Ayayay; it is constant mystery to us all because no one realizes what those medications to the mother have done. The baby is heavily drugged before he is out on the world. We understand if the mother hands her baby drugs but few understand if she directly transmits them into her baby's system while he is living in the womb. She herself does not mean to but she doesn’t understand what she is doing. After all, no one can see it happening. And so the baby is sluggish and is a future depressive but it is a sub rosa event. Later, he cannot get out of bed to go to work; takes uppers and “speed” to get going, and we all run around trying to cure him of his depression. Oh and what do we do? Well now we give him uppers and find it helps. Or we give him LSD, as the new wonder drug because it temporarily lifts the depression; what it does is ease the depression by blasting open the cerebral gates. Of course, anything that eases the repressive gates, lashed into action with the aid of our own opiates during womb-life, is going to help.
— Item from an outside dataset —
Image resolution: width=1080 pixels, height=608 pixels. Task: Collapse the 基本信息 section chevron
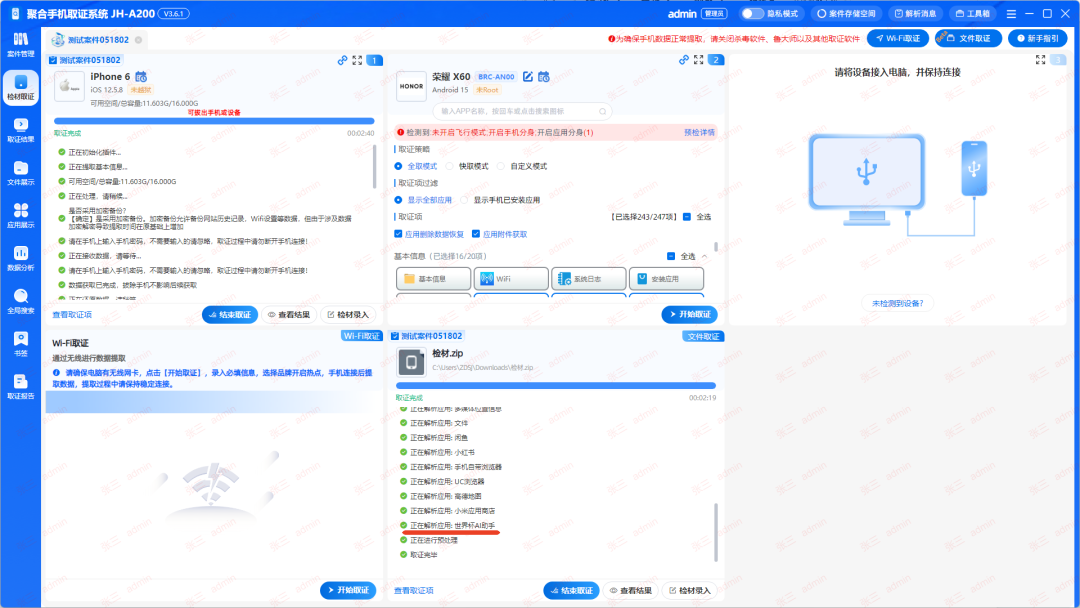tap(705, 256)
It is not rocket science; we are fighting heavy repression, the base of depression. (see my article in the World Congress of Psychiatry 2013-14 on Depression http://www.activitas.org/index.php/nervosa/article/view/157). I still believe that given a healthy birth and gestation there is little reason to suffer terrible afflictions. Of course, heredity plays a role but not as great as we might think. Epigenetics plays the predominant role, in my opinion. We are dealing here with invisible forces that are not obvious to the eye so we ignore them. Anything that a carrying mother takes will affect the biology of the baby. It is a tiny little baby, helpless, trying desperately the escape the constant onslaught of a mother’s constant smoking and drinking with not great success. We need to teach that in schools so that students will not be so insouciant about it. While pregnant,the mother and child is as close as they ever will be again. Their biologies are very close so that the predominant state of the mother, anxious or depressed, will be reflected later on in the baby. Take care, friends, and be a good friend to your baby.